Many years ago I discovered that Pope Leo XIII gave licence for a modernist approach to Biblical interpretation that promoted Modernism in the womb of the Catholic Church.
A Modernist is best described as a Catholic one day and a modernist the next day. I recall many of my friends were shocked until they were shown the evidence.
History records that the modernism that led to the demise of the traditional Catholic faith began in the middle of the 19th century. This fits in with Pope Pius VII's 1820-35 acceptance of heliocentric science and ordering all heliocentric books be taken off the Index. In 1616 and 1633, in the Galileo case, heliocentrism was defined and declared as formal heresy because it contradicted the geocentrism of the Bible, an understanding of ALL THE FATHERS. Pope Urban VIII stated in 1633 that if this one interpretation of Scripture was changed based on a scientific theory, it would "PUT THE CATHOLIC FAITH IN DANGER." This happened in 1835 and led to other scientific theories like uniformitarianism (long ages) and evolution being used by 'Biblical Scholars' to change other traditional meanings in Scripture.
This 'modernism' (liberalism) became so bad that Pope Leo XIII had to try to stop the ROT in his encyclical Providentissimus deus. Alas, wherein he did warn of all the dangers to biblical understanding, but then had to back up his predecessors in their U-turn from a geocentric meaning of Scripture to an updated heretical heliocentric one. Here are the two passages under Pope Leo XIII's name that changed the Bible from Tradition to Modernist;
‘15: But we must not on that account consider that it is forbidden, when just cause exists, to push enquiry and exposition beyond what the Fathers have done; provided he carefully observes the rule so wisely laid down by St Augustine – not to depart from the literal and obvious sense, except only where reason makes it untenable or necessity requires, a rule to which it is more necessary to adhere strictly in these times, when the thirst for novelty and unrestrained freedom of thought make the danger of error most real and proximate.’ Neither should those passages be neglected which the Fathers have understood in an allegorical or figurative sense.’

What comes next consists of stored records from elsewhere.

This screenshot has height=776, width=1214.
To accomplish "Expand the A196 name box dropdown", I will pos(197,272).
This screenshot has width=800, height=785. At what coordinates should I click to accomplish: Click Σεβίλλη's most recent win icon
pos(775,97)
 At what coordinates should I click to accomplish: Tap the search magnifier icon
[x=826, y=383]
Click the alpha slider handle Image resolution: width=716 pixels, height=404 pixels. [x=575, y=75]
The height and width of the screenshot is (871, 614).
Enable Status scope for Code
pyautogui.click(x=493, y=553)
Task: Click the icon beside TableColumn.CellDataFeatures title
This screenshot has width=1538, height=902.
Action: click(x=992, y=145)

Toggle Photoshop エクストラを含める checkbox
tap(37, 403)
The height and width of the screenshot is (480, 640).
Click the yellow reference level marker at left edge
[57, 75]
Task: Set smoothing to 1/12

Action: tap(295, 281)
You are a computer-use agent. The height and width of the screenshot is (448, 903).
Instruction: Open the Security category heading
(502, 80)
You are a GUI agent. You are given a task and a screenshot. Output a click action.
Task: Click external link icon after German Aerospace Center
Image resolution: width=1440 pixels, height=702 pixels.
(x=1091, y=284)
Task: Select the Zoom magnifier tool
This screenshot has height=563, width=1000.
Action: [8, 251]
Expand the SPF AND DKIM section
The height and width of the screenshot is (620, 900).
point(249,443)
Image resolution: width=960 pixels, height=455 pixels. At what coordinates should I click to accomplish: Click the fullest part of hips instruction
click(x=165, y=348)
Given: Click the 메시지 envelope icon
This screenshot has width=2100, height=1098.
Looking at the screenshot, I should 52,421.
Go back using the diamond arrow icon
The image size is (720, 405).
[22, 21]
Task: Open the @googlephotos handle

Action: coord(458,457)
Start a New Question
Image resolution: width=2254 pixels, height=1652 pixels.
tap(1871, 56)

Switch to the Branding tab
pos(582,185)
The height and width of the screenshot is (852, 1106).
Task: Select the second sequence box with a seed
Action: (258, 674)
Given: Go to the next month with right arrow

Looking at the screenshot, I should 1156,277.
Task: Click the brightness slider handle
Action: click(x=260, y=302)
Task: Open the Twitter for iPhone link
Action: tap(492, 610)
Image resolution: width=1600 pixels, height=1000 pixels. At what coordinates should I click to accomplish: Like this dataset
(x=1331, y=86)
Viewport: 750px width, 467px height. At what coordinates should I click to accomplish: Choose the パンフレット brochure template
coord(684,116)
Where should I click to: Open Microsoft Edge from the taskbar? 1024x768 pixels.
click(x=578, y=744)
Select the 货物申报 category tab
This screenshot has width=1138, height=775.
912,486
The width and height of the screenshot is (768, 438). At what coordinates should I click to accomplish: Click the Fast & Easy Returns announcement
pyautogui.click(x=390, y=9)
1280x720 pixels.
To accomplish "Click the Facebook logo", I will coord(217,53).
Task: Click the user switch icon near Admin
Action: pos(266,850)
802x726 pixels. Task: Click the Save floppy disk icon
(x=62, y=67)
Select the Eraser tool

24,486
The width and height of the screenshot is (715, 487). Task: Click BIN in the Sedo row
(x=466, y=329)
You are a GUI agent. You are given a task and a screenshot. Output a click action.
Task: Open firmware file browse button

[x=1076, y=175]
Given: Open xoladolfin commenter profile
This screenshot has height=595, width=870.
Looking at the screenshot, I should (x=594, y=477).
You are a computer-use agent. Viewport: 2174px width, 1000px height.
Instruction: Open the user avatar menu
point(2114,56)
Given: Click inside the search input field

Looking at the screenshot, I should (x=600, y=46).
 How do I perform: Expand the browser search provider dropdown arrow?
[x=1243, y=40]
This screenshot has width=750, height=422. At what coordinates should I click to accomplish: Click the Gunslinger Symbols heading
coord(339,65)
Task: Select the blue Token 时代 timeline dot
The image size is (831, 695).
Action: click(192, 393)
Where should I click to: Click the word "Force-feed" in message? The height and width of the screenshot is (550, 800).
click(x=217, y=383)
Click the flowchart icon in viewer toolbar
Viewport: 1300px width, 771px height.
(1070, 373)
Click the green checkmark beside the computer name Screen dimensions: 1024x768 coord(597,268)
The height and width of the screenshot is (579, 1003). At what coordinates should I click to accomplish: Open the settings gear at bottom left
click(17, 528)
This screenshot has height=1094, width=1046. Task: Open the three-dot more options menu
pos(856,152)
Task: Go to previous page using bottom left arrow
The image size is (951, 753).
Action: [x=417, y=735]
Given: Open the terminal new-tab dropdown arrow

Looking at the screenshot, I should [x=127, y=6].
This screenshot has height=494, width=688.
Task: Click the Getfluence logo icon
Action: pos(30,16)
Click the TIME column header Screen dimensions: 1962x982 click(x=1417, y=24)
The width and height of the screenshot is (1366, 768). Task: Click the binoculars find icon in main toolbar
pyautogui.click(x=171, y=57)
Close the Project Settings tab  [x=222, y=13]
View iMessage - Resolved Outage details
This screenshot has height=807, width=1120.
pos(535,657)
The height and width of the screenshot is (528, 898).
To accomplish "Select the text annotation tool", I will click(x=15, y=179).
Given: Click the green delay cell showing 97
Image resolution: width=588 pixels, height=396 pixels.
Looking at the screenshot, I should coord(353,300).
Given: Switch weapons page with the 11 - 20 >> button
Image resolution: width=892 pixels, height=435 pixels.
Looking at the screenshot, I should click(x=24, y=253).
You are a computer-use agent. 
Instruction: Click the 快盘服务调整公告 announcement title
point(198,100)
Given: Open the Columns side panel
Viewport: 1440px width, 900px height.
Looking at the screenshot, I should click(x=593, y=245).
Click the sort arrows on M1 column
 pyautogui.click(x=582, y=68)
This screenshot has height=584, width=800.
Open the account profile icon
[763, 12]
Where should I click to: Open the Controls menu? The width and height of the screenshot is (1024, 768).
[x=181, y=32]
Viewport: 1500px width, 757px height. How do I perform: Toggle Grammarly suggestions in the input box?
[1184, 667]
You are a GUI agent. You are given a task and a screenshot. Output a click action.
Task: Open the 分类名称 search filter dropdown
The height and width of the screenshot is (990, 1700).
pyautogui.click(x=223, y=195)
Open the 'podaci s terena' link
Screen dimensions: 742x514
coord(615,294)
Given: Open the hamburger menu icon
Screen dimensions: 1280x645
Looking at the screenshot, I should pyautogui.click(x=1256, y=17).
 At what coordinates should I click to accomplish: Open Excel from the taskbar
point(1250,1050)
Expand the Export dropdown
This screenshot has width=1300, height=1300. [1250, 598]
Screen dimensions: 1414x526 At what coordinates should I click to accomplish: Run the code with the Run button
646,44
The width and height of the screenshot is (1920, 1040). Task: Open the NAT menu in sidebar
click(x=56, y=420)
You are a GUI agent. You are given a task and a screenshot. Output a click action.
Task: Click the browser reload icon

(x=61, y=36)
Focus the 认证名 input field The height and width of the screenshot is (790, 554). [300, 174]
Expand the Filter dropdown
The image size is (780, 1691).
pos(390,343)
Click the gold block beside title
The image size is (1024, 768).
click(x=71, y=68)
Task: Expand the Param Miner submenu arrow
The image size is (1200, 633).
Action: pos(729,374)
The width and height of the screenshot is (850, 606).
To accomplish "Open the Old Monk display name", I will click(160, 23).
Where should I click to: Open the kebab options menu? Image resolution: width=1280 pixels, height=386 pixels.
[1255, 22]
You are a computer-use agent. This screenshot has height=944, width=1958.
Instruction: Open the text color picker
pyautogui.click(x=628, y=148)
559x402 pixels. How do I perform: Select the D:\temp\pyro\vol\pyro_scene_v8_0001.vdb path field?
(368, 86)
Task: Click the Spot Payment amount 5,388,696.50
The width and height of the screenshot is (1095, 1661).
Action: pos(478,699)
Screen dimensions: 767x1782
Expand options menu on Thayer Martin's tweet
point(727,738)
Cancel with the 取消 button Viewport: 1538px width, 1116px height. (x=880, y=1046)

‘18: To understand how just is the rule here formulated we must remember, first, that the sacred writers, or to speak more accurately, the Holy Ghost “Who spoke by them, did not intend to teach men these things (that is to say, the essential nature of the things of the visible universe), things in no way profitable unto salvation” (St Augustine). Hence, they did not seek to penetrate the secrets of nature, but rather described and dealt with things in more or less figurative language, or in terms which were commonly used at the time, and which in many instances are in daily use at this day, even by the most eminent men of science [Like ‘sunrise’ and ‘sunset’?]. Ordinary speech primarily and properly describes what comes under the senses; and somewhat in the same way the sacred writers , as the Angelic Doctor also reminds us, “went by what sensibly appeared,” or put down what God, speaking to men, signified, in the way men could understand and were accustomed to.’
’18: The unshrinking defence of the Holy Scripture, however, does not require that we should equally uphold all the opinions which each of the Fathers or the more recent interpreters have put forth in explaining it; for it may be that, in commenting on passages where physical matters occur, they have sometimes expressed the ideas of their own times, and thus made statements which in these days have been abandoned as incorrect. Hence, in their interpretations, we must carefully note what they lay down as belonging to faith, or as intimately connected with faith, what they are unanimous in. For “in those things which do not come under the obligation of faith, the Saints were at liberty to hold divergent opinions, just as we ourselves are,” according to the saying of St. Thomas Aquinas.’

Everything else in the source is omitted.